Die nun bekanntgegebenen Sparmaßnahmen sind symbolischer Natur, sie beinhalten etwa die Verpflichtung von Ministern zur Nutzung öffent­licher Verkehrsmittel. Die wirklich schmerzhaften Einschnitte werden erst mit der Verkündung des ersten Haushalts durch Schatzkanzler George Osborne kommen. Doch auch die schon jetzt bekannt gewordenen Einschnitte stellen einen Angriff auf den Wohlfahrtsstaat, die Gewerkschaften und die Arbeiter dar. Die Gewerkschaft des öffentlichen Dienstes (PCS) befürchtet, dass »die heutige Erklärung nur ein Vorgeschmack auf viel Schlimmeres« sei. Der PCS-Generalsekretär Mark Serwotka sagte, die Gewerkschaft mache sich »ernsthafte Sorgen um die Angestellten vieler staatlicher Unternehmen, die am Wochenende durch die Medien erfahren haben, dass ihre Jobs in Gefahr sein könnten, die jedoch seitdem keine weiteren Informationen erhalten haben«. Die Gewerkschaft glaube weder, dass große Sparmaßnahmen notwendig oder wünschenswert seien, noch halte sie es für glaubwürdig, wenn die Regierung von »sicheren Jobs spricht, aber gleichzeitig mit der Axt loszieht, um ganze Bereiche loszuwerden«. Die PCS schließt daraus: »Diese Einschnitte werden die Wirtschaft schä­digen, zu Verlusten von Arbeitsplätzen führen und die Bereitstellung zentraler öffentlicher Dienste in einer Zeit gefährden, in der sie am meisten gebraucht werden. Ein Einstellungsstopp wird nach jahrelangem Stellenabbau die Arbeitsbelastung vergrößern und die Dienste gefährden, die unsere Mitglieder der Öffentlichkeit bieten.«

Der Generalsekretär der Gewerkschaft des öffentlichen Sektors (Unison), Dave Prentis, sagte, Camerons Regierung fröne »einer Politik des unverantwortlichen und ideologisch motivierten Angriffs auf den öffentlichen Sektor. Die sechs Milliarden Pfund Einsparungen sind nur der erste Schritt einer Sparpolitik, die die Armen, die Kranken und Schwachen trifft.« Er beschuldigte die Koalition, »abzusahnen zur Freude ihrer Freunde und Förderer in der City. Und die Kosten dieser kaltschnäuzigen Kürzungen werden von Firmen, Kommunen und Millionen Familien bezahlt, die sich gleichzeitig mit der Abschaffung von Hilfen und öffentlichen Dienstleistungen konfrontiert sehen.« Wie Serwotka ist auch Prentis besorgt, weil keine Details über die geplanten Kürzungen bekanntgegeben wurden. »Das Ausmaß des Schadens zeichnet sich erst langsam ab«, sagt Prentis und verweist auf Einschnitte von 135 Millionen Pfund bei der Polizei, von 230 Millionen beim Wohngeld und von 311 Millionen bei Bildungsförderungsprogrammen. »Das ist keine Effizienz – das ist Vandalismus«, so Prentis.

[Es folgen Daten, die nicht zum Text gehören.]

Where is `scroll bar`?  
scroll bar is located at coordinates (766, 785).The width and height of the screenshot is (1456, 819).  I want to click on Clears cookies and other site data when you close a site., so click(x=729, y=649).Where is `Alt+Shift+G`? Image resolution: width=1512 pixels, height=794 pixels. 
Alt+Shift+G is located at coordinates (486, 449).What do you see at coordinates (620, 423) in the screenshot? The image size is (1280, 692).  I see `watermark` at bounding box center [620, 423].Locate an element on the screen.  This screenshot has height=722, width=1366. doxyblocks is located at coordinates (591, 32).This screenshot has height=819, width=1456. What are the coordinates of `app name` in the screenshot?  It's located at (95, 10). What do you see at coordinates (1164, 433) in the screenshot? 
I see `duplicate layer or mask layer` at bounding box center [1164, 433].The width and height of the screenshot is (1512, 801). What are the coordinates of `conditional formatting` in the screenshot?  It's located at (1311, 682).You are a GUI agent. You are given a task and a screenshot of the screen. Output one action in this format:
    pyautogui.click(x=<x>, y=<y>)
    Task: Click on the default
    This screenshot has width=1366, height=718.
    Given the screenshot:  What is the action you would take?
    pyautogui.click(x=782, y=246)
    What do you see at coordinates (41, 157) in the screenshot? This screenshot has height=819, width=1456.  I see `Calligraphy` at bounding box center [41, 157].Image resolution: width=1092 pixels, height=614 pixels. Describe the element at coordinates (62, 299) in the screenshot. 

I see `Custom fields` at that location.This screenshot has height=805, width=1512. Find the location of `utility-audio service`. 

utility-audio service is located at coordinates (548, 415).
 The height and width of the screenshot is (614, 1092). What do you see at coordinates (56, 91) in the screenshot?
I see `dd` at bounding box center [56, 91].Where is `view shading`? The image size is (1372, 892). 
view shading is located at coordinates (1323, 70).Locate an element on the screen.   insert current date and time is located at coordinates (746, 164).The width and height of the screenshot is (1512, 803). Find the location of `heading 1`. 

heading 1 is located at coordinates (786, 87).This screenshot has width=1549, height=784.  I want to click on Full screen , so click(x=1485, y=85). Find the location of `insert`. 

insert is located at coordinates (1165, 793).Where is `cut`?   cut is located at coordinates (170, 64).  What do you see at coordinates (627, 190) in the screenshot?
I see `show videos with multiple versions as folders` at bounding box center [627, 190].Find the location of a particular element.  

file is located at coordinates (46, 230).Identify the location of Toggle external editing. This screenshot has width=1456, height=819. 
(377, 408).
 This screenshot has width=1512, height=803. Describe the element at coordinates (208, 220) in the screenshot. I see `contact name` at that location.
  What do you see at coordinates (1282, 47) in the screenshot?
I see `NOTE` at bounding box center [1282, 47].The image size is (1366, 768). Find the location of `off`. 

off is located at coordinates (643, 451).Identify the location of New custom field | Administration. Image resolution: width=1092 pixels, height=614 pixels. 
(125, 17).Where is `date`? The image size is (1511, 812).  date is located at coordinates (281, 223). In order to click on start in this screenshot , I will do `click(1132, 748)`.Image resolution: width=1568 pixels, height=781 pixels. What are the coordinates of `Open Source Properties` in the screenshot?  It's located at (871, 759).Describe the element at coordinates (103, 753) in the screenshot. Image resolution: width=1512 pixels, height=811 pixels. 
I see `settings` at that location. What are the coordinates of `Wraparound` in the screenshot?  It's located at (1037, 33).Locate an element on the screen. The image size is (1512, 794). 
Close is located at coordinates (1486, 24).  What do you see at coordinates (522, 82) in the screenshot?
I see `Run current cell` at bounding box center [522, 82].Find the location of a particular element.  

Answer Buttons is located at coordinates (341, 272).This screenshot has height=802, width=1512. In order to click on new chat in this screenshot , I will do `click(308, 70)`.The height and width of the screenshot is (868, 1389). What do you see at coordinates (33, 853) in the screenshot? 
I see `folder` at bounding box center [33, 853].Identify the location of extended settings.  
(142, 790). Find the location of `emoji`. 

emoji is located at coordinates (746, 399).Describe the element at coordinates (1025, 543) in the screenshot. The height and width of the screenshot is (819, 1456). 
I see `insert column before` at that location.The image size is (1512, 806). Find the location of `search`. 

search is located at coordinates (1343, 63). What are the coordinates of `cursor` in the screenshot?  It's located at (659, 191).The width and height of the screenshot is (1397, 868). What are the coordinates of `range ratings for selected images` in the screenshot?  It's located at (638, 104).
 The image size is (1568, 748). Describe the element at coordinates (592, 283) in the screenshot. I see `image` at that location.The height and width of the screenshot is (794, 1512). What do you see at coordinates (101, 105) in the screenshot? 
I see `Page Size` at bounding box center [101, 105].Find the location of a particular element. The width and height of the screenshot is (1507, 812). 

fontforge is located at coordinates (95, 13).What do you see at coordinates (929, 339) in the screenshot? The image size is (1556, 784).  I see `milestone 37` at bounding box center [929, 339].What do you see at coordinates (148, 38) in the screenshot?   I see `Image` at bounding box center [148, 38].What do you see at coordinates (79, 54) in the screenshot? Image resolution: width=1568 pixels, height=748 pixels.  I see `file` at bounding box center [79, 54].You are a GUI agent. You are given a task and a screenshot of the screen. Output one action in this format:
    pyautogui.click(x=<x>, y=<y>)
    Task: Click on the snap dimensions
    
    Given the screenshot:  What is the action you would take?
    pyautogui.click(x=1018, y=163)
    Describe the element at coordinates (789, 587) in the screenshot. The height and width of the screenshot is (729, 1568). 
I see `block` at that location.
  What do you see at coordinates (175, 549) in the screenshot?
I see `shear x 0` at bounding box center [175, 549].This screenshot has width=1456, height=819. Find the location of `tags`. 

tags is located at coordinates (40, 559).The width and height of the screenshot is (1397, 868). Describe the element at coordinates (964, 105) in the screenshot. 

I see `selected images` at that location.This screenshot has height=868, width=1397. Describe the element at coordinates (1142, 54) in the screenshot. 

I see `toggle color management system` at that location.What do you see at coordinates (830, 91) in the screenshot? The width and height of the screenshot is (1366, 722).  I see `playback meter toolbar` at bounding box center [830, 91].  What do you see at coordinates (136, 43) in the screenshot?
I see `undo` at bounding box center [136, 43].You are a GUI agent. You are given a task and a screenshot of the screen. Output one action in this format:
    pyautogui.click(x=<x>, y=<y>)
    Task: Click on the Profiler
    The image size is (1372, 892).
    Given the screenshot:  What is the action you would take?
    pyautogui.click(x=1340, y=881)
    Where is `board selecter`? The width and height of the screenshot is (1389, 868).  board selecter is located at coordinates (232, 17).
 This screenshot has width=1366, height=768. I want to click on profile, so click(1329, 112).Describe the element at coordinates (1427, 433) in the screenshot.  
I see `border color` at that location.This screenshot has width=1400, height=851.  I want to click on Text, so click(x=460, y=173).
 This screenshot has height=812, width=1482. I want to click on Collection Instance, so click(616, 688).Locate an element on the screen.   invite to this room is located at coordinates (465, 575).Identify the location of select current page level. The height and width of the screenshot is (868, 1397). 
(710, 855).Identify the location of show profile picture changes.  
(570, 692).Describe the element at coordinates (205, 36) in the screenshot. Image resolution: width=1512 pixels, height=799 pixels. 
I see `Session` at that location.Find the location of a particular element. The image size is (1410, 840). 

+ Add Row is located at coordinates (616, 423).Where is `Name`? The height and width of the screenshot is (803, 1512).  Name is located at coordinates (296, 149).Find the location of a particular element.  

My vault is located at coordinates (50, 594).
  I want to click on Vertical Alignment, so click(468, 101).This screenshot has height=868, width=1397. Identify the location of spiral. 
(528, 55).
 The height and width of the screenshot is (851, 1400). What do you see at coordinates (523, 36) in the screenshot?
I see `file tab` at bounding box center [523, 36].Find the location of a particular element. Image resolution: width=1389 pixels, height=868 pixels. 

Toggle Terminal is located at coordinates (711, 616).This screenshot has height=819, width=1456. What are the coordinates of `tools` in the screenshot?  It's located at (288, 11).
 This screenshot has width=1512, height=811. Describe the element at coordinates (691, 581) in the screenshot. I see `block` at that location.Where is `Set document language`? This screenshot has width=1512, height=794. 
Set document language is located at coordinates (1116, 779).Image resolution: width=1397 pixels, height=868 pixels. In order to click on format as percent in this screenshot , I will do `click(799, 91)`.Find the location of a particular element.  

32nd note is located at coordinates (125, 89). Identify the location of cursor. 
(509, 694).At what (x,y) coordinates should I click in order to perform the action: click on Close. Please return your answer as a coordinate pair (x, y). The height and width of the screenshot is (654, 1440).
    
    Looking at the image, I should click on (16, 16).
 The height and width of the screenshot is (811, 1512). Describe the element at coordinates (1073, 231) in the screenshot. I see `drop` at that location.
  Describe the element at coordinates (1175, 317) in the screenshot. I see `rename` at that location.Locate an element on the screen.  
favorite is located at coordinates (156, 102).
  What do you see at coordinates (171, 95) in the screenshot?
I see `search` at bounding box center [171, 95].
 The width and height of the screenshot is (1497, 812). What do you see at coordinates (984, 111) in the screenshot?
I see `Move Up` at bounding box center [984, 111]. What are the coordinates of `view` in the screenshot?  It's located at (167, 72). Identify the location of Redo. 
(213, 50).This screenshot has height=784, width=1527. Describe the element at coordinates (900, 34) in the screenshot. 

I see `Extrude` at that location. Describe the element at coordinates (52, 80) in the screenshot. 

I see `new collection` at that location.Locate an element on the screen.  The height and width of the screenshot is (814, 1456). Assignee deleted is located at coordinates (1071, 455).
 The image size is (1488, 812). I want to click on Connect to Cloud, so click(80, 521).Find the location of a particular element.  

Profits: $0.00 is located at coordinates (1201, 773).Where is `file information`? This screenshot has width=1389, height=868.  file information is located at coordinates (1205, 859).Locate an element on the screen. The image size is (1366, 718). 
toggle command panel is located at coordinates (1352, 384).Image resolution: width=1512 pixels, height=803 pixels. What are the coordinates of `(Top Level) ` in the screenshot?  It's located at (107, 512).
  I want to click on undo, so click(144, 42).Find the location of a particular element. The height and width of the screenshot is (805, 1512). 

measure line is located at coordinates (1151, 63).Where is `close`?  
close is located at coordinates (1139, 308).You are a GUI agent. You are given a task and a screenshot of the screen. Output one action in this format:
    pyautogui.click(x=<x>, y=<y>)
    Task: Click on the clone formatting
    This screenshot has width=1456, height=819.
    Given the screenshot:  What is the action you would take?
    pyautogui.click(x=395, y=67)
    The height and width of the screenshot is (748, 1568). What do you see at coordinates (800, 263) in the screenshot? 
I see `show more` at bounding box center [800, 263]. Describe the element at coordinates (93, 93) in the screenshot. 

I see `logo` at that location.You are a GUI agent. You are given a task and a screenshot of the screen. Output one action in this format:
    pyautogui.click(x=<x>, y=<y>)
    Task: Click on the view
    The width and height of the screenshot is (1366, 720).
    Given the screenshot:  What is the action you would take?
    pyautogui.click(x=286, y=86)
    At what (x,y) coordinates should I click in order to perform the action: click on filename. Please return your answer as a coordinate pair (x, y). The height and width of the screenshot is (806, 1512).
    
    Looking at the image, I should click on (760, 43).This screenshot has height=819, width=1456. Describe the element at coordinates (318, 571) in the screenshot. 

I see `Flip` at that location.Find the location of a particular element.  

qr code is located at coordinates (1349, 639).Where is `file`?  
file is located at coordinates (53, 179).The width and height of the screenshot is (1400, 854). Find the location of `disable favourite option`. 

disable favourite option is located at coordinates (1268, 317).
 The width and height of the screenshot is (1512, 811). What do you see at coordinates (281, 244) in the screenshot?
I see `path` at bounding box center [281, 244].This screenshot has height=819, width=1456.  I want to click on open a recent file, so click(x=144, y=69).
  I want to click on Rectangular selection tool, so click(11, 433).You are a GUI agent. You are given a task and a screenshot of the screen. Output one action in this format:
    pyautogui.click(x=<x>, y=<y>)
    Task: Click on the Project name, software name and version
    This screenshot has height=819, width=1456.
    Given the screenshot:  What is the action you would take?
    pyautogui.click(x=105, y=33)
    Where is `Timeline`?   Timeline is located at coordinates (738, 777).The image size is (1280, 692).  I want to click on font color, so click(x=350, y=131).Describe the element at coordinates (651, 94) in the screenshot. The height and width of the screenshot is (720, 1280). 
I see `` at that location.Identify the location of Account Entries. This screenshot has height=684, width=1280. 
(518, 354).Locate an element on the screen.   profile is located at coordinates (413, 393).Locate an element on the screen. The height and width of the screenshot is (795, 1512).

Die Regierung kündigt nicht nur Einschnitte bei öffentlichen Dienstleistungen an – auch im Post- und Gesundheitswesen sowie im Bildungsbereich stehen Reformen bevor. So werden die ersten Schritte zur Privatisierung der Royal Mail unternommen. Keiner anderen Regierung ist dies bisher gelungen. Die mächtige Gewerkschaft des Kommunikationssektors, die schon ähnliche Versuche seitens verschiedener Tory- und Labour­regierungen zurückgeschlagen hat, hat den größten Kampf offenbar noch vor sich.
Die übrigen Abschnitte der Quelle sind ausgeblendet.